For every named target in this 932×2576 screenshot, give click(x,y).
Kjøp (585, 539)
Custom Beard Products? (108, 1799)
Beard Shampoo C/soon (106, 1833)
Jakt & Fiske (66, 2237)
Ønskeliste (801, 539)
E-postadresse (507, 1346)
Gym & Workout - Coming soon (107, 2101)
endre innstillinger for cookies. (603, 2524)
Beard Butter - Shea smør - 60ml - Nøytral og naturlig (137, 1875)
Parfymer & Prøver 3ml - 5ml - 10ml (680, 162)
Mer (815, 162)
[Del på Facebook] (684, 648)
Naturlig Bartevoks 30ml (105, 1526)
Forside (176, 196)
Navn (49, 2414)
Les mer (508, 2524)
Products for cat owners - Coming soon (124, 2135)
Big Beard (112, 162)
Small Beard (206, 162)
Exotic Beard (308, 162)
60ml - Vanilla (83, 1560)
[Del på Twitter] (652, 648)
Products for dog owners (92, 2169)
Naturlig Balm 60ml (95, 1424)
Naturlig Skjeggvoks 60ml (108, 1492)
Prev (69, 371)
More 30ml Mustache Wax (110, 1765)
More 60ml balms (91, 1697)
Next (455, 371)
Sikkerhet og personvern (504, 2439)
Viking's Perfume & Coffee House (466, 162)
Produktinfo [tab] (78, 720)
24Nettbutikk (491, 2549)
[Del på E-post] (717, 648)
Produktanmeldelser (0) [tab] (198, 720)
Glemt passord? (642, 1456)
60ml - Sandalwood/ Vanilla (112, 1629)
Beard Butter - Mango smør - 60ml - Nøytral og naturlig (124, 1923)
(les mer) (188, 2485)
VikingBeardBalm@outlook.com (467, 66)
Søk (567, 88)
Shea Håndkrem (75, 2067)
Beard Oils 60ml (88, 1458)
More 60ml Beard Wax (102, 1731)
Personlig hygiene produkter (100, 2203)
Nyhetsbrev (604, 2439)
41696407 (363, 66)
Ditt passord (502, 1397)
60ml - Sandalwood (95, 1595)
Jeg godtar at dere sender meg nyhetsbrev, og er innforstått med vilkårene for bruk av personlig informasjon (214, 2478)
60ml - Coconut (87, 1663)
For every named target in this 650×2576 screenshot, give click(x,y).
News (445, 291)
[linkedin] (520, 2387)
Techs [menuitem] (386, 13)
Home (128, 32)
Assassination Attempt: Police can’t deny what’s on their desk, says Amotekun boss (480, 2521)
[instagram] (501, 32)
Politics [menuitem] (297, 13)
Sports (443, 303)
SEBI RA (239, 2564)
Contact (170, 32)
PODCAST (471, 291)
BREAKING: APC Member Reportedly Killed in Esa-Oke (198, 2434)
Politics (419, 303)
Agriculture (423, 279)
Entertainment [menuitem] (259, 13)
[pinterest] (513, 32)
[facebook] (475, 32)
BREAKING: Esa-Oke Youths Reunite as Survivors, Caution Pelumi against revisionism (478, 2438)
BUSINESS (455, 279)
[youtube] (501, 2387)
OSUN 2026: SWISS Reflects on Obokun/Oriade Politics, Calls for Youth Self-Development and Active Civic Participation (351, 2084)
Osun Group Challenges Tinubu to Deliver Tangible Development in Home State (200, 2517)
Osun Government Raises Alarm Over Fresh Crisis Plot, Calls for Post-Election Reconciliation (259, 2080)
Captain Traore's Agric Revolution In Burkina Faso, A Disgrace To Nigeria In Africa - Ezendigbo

• [Exercise directions]
Would you restate every record word for word?

• [Exercise response]
For every named target in this 932×2576 screenshot, give click(x,y).
Kjøp (585, 539)
Custom Beard Products? (108, 1799)
Beard Shampoo C/soon (106, 1833)
Jakt & Fiske (66, 2237)
Ønskeliste (801, 539)
E-postadresse (507, 1346)
Gym & Workout - Coming soon (107, 2101)
endre innstillinger for cookies. (603, 2524)
Beard Butter - Shea smør - 60ml - Nøytral og naturlig (137, 1875)
Parfymer & Prøver 3ml - 5ml - 10ml (680, 162)
Mer (815, 162)
[Del på Facebook] (684, 648)
Naturlig Bartevoks 30ml (105, 1526)
Forside (176, 196)
Navn (49, 2414)
Les mer (508, 2524)
Products for cat owners - Coming soon (124, 2135)
Big Beard (112, 162)
Small Beard (206, 162)
Exotic Beard (308, 162)
60ml - Vanilla (83, 1560)
[Del på Twitter] (652, 648)
Products for dog owners (92, 2169)
Naturlig Balm 60ml (95, 1424)
Naturlig Skjeggvoks 60ml (108, 1492)
Prev (69, 371)
More 30ml Mustache Wax (110, 1765)
More 60ml balms (91, 1697)
Next (455, 371)
Sikkerhet og personvern (504, 2439)
Viking's Perfume & Coffee House (466, 162)
Produktinfo [tab] (78, 720)
24Nettbutikk (491, 2549)
[Del på E-post] (717, 648)
Produktanmeldelser (0) [tab] (198, 720)
Glemt passord? (642, 1456)
60ml - Sandalwood/ Vanilla (112, 1629)
Beard Butter - Mango smør - 60ml - Nøytral og naturlig (124, 1923)
(les mer) (188, 2485)
VikingBeardBalm@outlook.com (467, 66)
Søk (567, 88)
Shea Håndkrem (75, 2067)
Beard Oils 60ml (88, 1458)
More 60ml Beard Wax (102, 1731)
Personlig hygiene produkter (100, 2203)
Nyhetsbrev (604, 2439)
41696407 (363, 66)
Ditt passord (502, 1397)
60ml - Sandalwood (95, 1595)
Jeg godtar at dere sender meg nyhetsbrev, og er innforstått med vilkårene for bruk av personlig informasjon (214, 2478)
60ml - Coconut (87, 1663)
For every named target in this 650×2576 screenshot, give click(x,y).
News (445, 291)
[linkedin] (520, 2387)
Techs [menuitem] (386, 13)
Home (128, 32)
Assassination Attempt: Police can’t deny what’s on their desk, says Amotekun boss (480, 2521)
[instagram] (501, 32)
Politics [menuitem] (297, 13)
Sports (443, 303)
SEBI RA (239, 2564)
Contact (170, 32)
PODCAST (471, 291)
BREAKING: APC Member Reportedly Killed in Esa-Oke (198, 2434)
Politics (419, 303)
Agriculture (423, 279)
Entertainment [menuitem] (259, 13)
[pinterest] (513, 32)
[facebook] (475, 32)
BREAKING: Esa-Oke Youths Reunite as Survivors, Caution Pelumi against revisionism (478, 2438)
BUSINESS (455, 279)
[youtube] (501, 2387)
OSUN 2026: SWISS Reflects on Obokun/Oriade Politics, Calls for Youth Self-Development and Active Civic Participation (351, 2084)
Osun Group Challenges Tinubu to Deliver Tangible Development in Home State (200, 2517)
Osun Government Raises Alarm Over Fresh Crisis Plot, Calls for Post-Election Reconciliation (259, 2080)
Captain Traore's Agric Revolution In Burkina Faso, A Disgrace To Nigeria In Africa - Ezendigbo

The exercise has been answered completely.